Data for this task below:

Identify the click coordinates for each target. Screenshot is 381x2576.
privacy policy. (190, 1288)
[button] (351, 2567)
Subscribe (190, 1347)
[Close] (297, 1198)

End of Data for this task.

Return every entry verbatim.

Identify the click coordinates for each target. Screenshot is 381x2576.
privacy policy. (190, 1288)
[button] (351, 2567)
Subscribe (190, 1347)
[Close] (297, 1198)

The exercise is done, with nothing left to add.